Data deduplication and node replication are optional functions that can be used with Tivoli® Storage Manager. They provide added benefits but also require additional resources and consideration for the daily schedule.

About this task

Depending on your environment, using data deduplication and node replication can change the tasks that are required for the daily schedule. If you are using node replication to create the backup copy of your data, then storage pool backups are not needed. Likewise, you do not need to migrate your data to tape storage pools for the creation of offsite backup media.

The following image illustrates how to schedule data deduplication and node replication processes to achieve the best performance. Tasks that overlap in the image can be run at the same time.

Restriction: The amount of duplicate identification processes that can be overlapped is based on the processor capability of the Tivoli Storage Manager server and the I/O capability of the storage pool disk.

Figure 1. Daily schedule when data deduplication and node replication are used

Tasks for protecting client data are explained in the steps. The image shows the timeline for the schedule when node replication and deduplication processes are included: Client backups run from approximately 10 PM to 6 AM. Duplicate identification and database backup overlap, and run from approximately 6 AM to 10 AM. Node replication runs from approximately 10 AM to 4 PM. Expiration runs from 4 PM to 6 PM. Reclamation runs from 6 PM to 10 PM.

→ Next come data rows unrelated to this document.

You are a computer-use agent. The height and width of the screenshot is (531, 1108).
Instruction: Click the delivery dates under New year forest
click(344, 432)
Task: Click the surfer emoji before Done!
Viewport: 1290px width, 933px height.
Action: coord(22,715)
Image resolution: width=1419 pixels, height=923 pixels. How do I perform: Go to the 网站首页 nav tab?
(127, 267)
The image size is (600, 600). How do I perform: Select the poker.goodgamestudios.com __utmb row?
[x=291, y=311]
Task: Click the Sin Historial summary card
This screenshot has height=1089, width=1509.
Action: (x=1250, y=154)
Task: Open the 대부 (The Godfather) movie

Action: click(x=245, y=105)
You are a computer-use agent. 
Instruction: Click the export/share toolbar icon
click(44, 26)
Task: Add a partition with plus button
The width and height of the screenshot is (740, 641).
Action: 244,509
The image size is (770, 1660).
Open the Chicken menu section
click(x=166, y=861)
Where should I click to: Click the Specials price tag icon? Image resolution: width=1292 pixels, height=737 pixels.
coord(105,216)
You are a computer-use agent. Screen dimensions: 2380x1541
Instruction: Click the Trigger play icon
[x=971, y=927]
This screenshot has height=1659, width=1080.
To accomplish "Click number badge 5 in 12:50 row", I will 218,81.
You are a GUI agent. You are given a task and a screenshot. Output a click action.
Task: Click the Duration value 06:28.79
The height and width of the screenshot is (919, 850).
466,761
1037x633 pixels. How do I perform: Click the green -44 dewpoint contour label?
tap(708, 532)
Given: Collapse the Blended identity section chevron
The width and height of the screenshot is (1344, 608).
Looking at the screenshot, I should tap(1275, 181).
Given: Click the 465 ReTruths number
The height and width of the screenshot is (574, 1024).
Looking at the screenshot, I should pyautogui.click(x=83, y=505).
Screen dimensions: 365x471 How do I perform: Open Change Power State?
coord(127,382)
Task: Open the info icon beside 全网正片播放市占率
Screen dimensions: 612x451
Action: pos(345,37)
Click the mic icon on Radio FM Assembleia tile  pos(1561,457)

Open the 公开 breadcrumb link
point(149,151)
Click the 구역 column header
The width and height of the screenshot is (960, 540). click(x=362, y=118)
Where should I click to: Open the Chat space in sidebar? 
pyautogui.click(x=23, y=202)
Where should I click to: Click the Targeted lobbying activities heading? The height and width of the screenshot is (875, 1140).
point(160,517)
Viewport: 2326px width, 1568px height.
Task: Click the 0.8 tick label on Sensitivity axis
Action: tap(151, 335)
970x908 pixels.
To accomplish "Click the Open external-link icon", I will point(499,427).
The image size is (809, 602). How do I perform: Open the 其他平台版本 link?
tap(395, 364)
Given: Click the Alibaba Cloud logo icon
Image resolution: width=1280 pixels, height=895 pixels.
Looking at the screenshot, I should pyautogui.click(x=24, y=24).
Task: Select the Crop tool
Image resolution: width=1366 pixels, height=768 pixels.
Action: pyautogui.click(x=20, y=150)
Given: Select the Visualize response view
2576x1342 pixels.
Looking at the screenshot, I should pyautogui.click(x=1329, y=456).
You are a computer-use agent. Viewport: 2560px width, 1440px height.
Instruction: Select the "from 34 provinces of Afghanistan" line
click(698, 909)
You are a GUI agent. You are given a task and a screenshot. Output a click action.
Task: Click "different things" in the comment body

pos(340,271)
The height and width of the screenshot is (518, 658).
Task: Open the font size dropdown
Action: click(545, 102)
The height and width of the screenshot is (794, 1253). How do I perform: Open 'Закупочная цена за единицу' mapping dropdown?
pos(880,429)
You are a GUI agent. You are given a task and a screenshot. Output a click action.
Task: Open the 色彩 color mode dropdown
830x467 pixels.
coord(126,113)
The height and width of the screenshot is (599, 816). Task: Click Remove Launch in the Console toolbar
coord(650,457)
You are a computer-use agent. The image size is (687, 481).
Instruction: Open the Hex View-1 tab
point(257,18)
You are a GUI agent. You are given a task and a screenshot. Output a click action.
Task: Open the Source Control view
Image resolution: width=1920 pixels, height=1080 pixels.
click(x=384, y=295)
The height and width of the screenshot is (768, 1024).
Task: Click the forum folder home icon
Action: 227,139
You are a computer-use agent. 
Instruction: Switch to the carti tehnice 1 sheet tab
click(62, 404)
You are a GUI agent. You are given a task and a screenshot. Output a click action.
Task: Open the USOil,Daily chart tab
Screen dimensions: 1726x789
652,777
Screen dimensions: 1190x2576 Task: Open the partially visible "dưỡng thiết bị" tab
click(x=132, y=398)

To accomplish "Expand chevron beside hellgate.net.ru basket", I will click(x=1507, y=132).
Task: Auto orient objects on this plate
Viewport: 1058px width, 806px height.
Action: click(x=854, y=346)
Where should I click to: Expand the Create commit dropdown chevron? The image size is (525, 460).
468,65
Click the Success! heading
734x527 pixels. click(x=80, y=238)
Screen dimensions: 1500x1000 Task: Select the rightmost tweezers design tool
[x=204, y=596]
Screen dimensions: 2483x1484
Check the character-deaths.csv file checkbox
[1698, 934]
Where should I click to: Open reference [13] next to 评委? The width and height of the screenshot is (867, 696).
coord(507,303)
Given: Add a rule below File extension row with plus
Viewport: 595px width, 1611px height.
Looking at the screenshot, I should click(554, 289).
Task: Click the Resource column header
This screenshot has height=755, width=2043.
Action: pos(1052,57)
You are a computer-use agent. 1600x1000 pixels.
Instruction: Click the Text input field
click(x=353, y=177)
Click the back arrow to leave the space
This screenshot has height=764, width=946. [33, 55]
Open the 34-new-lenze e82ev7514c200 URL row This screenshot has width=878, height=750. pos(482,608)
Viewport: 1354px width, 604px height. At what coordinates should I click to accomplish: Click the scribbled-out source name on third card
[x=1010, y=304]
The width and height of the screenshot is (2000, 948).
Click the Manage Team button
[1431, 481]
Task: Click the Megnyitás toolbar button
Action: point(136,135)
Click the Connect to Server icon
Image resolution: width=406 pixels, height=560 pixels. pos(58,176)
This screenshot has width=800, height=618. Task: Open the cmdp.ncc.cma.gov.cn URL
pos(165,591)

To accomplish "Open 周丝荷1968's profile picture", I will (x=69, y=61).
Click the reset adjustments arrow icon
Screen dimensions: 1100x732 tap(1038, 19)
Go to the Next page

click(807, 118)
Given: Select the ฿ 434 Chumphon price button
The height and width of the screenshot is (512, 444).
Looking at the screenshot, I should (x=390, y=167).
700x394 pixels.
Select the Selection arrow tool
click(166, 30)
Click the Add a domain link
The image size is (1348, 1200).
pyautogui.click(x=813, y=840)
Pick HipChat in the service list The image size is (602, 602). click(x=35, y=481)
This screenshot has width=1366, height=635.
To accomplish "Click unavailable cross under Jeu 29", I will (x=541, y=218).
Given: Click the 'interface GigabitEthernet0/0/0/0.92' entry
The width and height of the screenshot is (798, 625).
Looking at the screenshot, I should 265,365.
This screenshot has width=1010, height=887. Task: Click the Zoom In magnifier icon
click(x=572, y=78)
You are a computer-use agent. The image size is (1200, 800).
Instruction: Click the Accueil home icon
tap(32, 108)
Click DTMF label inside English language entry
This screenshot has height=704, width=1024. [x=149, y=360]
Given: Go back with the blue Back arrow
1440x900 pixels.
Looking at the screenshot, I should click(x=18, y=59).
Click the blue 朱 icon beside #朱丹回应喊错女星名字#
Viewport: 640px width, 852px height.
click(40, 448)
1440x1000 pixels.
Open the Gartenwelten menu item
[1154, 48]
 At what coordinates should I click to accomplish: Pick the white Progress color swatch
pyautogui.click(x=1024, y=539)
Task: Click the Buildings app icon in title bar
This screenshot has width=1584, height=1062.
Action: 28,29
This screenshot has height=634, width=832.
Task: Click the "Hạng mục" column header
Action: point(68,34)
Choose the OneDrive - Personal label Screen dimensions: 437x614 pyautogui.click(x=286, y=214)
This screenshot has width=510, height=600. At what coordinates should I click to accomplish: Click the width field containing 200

The following steps include commands to implement the schedule that is shown in the image. For this example, tape is not used in the environment.

Procedure

Perform an incremental backup of all clients on the network to a deduplicated file storage pool by using the incremental client command or use another supported method for client backup.
You can run the following tasks in parallel:
1. Perform server-side duplicate identification by running the IDENTIFY DUPLICATES command. If you are not using client-side data deduplication, this step processes data that was not already deduplicated on your clients.
2. Create a disaster recovery (DR) copy of the Tivoli Storage Manager database by running the BACKUP DB command. In addition, run the BACKUP VOLHISTORY and BACKUP DEVCONFIG commands to create DR copies of the volume history and device configuration files.
Perform node replication to create a secondary copy of the client data on another Tivoli Storage Manager server by using the REPLICATE NODE command. By performing node replication after duplicate identification processing, you can take advantage of data reduction during replication.
Remove objects that exceed their allowed retention by using the EXPIRE INVENTORY command.
Reclaim unused space from storage pool volumes that are released through data deduplication and inventory expiration by using the RECLAIM STGPOOL command.